My past doctor in another state had me on Kenalog shot 80 mg, every 3.5 months. I have since moved to another state bringing along my past medical records for my new doctor. He said his program does not provide him with Kenalog and so he gave me a shot of Decadron 4 mg every three months. It has been a week since my shot and my allergies are starting to return. What is the difference between the two, and which one is better? Should I seek another doctor or can I go to a clinic and get my shots there since I have my past medical records with me?
Decadron® (dexamethasone) 4 mg is not the therapeutic equivalent of Kenalog® (triamcinolone acetonide) 80 mg. Using the Lexi-Calc corticosteroid conversion formula, the ratio of the 2 would be close to 5:1. So it would take Decadron® (dexamethasone) 16 mg to be approximately the equivalent of Kenalog® (triamcinolone acetonide) 80 mg.

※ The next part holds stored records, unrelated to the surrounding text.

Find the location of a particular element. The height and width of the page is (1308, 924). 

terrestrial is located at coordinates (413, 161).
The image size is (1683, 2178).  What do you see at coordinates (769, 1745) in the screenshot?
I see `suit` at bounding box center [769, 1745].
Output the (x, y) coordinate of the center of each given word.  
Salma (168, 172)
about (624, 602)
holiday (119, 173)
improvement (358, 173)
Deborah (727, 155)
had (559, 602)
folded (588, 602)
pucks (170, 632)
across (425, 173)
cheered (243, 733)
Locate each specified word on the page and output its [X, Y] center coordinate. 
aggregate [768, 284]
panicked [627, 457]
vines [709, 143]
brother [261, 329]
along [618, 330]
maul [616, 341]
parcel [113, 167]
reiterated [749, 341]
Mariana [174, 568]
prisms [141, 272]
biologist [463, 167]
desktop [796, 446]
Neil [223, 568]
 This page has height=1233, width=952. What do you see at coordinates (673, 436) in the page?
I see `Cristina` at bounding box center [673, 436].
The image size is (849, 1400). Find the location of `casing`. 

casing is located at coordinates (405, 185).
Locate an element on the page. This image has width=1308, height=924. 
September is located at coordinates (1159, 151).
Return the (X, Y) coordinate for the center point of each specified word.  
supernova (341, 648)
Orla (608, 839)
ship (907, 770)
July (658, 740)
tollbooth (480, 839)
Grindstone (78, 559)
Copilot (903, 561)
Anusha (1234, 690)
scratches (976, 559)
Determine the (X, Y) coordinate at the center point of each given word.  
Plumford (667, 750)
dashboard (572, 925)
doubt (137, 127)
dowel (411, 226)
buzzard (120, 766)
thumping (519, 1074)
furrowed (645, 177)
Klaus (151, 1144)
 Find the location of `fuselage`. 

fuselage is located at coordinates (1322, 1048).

Decadron® (dexamethasone) is characterized as a "long-acting" steroid and Kenalog® (triamcinolone acetonide) is an "intermediate-acting" steroid. Thus duration of action of Decadron® (dexamethasone) is somewhat longer than that of Kenalog® (triamcinolone acetonide). Along with the lower Decadron® (dexamethasone) dosage at 4 mg vs 80 mg, this may account for the resurgence of your symptoms. You may want to ask your doctor if he can special-order the Kenalog® (triamcinolone acetonide) or would he be willing to increase the dose of Decadron® (dexamethasone).
Finally, both of you may want to consider the substitution of a prescription steroid spray, be it for nose/sinuses or lungs, to provide the same benefit with less risk of side effects.